# 265s fit?



## GTOMOE9 (Jun 14, 2010)

i am looking to get some nitto nt05's for the gto i have stock 18s will 265/35zr/18 fit on the stock rim with out rubbing?


----------



## Falco21 (May 11, 2010)

275/35/18 fits fine. So a 265 tire should fit with room to spare. Here is a good thread to hang on to. 

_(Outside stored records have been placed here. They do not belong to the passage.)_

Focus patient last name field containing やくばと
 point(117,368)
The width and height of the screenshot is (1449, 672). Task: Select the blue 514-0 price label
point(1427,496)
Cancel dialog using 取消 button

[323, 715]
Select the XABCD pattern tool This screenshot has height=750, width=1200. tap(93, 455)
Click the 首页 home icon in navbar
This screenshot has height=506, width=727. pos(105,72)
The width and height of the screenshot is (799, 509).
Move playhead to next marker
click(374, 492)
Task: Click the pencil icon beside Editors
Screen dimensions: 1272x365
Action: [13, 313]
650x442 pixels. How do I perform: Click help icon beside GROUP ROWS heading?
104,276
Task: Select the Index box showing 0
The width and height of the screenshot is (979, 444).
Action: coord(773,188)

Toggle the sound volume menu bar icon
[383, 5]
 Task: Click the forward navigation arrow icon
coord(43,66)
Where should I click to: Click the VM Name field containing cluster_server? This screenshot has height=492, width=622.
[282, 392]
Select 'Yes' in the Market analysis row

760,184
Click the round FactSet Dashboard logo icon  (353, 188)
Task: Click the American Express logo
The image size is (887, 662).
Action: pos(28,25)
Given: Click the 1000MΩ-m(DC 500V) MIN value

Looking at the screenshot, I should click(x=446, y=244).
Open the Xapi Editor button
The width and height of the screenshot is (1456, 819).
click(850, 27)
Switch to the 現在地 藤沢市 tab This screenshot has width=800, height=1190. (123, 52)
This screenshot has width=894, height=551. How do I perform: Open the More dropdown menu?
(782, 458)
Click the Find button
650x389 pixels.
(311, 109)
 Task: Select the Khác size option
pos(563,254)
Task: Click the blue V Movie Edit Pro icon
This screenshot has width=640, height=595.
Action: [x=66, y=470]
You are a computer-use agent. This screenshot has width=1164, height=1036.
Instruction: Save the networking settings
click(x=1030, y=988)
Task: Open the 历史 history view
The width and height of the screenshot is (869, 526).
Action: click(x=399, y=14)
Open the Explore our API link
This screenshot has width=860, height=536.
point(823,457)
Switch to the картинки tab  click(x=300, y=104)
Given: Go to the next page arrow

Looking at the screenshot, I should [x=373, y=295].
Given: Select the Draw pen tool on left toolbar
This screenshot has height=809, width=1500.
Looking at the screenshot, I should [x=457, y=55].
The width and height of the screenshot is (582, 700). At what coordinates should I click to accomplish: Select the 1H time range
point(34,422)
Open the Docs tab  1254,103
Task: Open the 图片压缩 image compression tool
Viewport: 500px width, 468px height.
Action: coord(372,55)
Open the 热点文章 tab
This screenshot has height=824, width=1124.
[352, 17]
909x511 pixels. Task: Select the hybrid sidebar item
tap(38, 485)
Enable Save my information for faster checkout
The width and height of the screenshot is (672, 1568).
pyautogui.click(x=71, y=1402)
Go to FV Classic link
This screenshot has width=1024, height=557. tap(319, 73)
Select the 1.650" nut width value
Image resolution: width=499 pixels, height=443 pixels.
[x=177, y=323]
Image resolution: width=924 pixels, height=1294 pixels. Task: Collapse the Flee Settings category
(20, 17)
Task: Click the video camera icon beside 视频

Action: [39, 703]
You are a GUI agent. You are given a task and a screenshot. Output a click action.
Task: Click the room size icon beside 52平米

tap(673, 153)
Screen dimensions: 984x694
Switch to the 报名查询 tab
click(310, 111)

Wheel & tire fitting results!! - LS1GTO.com Forums


----------



## svede1212 (Nov 1, 2005)

Falco21 said:


> 275/35/18 fits fine. So a 265 tire should fit with room to spare. Here is a good thread to hang on to.
> 
> Wheel & tire fitting results!! - LS1GTO.com Forums


As always it depends on brand somewhat. Nittos are narrow tires but remember that the link you posted notes the 275 on a 9" wheel which keeps the sides from bulging out as much


----------



## Falco21 (May 11, 2010)

Very true! I didn't even notice that. My mistake.

There are quite a few people running 245/40/18 in the rear. There are also some running 275/35/18.


----------



## 87GN06GTO07IRL (Aug 10, 2009)

On an 8" wheel a 245 is the maximum recommended tire size. You won't have an even contact patch with tires larger than that. I use 265 but on a 9.5" wheel.


----------